Jessica Dinh graduated from North High School in 2002. She became a nurse, married and started a family. In 2016, her son played on a Johnston baseball team that made it all the way to the Little League World Series, an experience she shared with another of the team’s mothers, Jen Garcia. Maybe you remember the poignant story of the cancer-stricken mom being interviewed by ESPN at the very moment her son clouted a home run on national TV.
Jen Garcia passed away later that year. She was a teacher, which inspired her husband Joe to establish a nonprofit called Inspire Iowa’s Future as her lasting legacy.
When he enlisted the help of Jessica Dinh in coordinating an event called Senior Signing Day at an area high school, Dinh knew just the one – her alma mater.
Ten years ago, North was officially labeled as underperforming by the federal government. The fortunate aspect of that unfortunate tag was a substantial School Improvement Grant that came along with it.

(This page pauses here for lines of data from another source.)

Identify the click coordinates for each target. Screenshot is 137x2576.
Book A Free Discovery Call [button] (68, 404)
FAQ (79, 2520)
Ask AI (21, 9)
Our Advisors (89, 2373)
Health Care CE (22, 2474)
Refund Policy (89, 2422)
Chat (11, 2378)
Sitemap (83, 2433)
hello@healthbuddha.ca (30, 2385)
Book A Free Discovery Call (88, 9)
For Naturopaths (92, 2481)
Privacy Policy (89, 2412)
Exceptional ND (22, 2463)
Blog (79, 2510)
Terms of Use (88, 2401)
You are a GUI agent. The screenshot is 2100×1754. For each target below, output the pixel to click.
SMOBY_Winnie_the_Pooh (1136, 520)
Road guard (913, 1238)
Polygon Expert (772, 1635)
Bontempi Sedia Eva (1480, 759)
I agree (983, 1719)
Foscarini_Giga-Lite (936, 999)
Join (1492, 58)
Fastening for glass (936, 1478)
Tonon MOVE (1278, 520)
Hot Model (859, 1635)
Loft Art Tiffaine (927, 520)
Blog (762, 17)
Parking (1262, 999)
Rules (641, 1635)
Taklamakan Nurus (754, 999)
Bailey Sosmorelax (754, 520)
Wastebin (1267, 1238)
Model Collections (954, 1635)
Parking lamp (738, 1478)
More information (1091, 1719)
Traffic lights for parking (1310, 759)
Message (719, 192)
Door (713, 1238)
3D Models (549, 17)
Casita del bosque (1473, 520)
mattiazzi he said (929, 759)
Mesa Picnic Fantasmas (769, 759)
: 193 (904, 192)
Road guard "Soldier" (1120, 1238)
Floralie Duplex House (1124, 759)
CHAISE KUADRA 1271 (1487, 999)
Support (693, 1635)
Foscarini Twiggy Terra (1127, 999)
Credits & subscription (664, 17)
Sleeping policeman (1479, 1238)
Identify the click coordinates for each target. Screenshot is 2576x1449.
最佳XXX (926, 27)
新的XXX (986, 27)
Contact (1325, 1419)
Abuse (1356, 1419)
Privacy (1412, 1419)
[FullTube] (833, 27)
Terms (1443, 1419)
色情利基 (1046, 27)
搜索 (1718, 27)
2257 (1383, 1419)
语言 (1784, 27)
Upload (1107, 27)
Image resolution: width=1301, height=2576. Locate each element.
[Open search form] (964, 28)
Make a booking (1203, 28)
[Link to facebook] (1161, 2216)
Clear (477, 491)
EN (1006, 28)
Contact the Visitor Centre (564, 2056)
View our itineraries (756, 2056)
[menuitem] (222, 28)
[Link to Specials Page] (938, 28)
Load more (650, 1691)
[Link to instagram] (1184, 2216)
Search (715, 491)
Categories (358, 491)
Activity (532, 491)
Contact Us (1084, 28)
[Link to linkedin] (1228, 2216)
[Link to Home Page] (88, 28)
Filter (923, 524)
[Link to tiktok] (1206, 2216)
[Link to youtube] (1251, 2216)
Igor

Ever since, the whole Northside has been rumbling like a dormant volcano stirring back to life.
Turnaround Arts programming in all of the feeder schools; Northside Night, an annual community pridefest/songfest; long losing streaks broken in both boys’ and girls’ sports; dramatic rise in AP course enrollments; groundbreaking technology; a presidential visit(!); all of these things foretold even bigger things to come.
Thursday was the eruption.
Balloons, red carpets, college swag, college mascots, college cheerleaders, college presidents and most importantly, college announcements by senior after senior bound for exciting futures they prepped for at North High.
Dinh was there to see what could have passed for a commencement ceremony had there been caps and gowns.
Instead, each of the participating seniors, many of them “first gens” who will be the first in their families to attend college, donned the colors of their next stop and everyone got mic time to introduce themselves and share their plans.
There were lots of DMACCs and ISUs (the Iowa State cheerleaders and mascot, Cy, were on hand to welcome new Cyclones into the fold and toss t-shirts into the crowd) among the many colleges represented. Enlistments in the Army, Marines, Navy and National Guard were declared.
The By Degrees Foundation, a community partner throughout the Northside feeder pattern that’s all about tapping into the untapped potential that poured forth on Thursday even raffled off some scholarships.
Heather Isaacson is the Northside Program Director for By Degrees and she helped coordinate the event.
“I like it as a piece to growing the post-secondary college and career culture in our schools. The underclass students need to see our kids going on to further their education or career opportunities – as does the community for that matter.”
And they did on Thursday! The raucous auditorium was filled with families and fellow students.
North Principal Ben Graeber presided over the festivities and shared a formative experience from his college years; a semester in South Africa that overlapped with the presidency of Nelson Mandela and historic elections there.
“I found out about that program because I went to an event that offered free pizza,” he recalled, “and it changed my life. Be on the lookout for those once-in-a-lifetime opportunities that await you.”
Other speakers included 2017 North grad and former Oak Park Elementary and Harding Middle School student Marisela Aguilar, now at Drake University, and DMACC President Robert Denson, who was right at home amongst all of the blue DMACC caps and pennants.
Members of the North choir opened the ceremony singing the school’s alma mater and the pep band closed it with the fight song.
Dinh said the event will become an annual one at North that her organization hopes to expand to other area schools.
“We plan to develop an event kit that other schools can use,” to do their own thing, she said. But this first one of its kind is going to be hard to top.
If it weren’t for the diplomas they’ll be handing out in about three weeks, even the official graduation ceremony would be hard pressed. Consider the mood for that event set.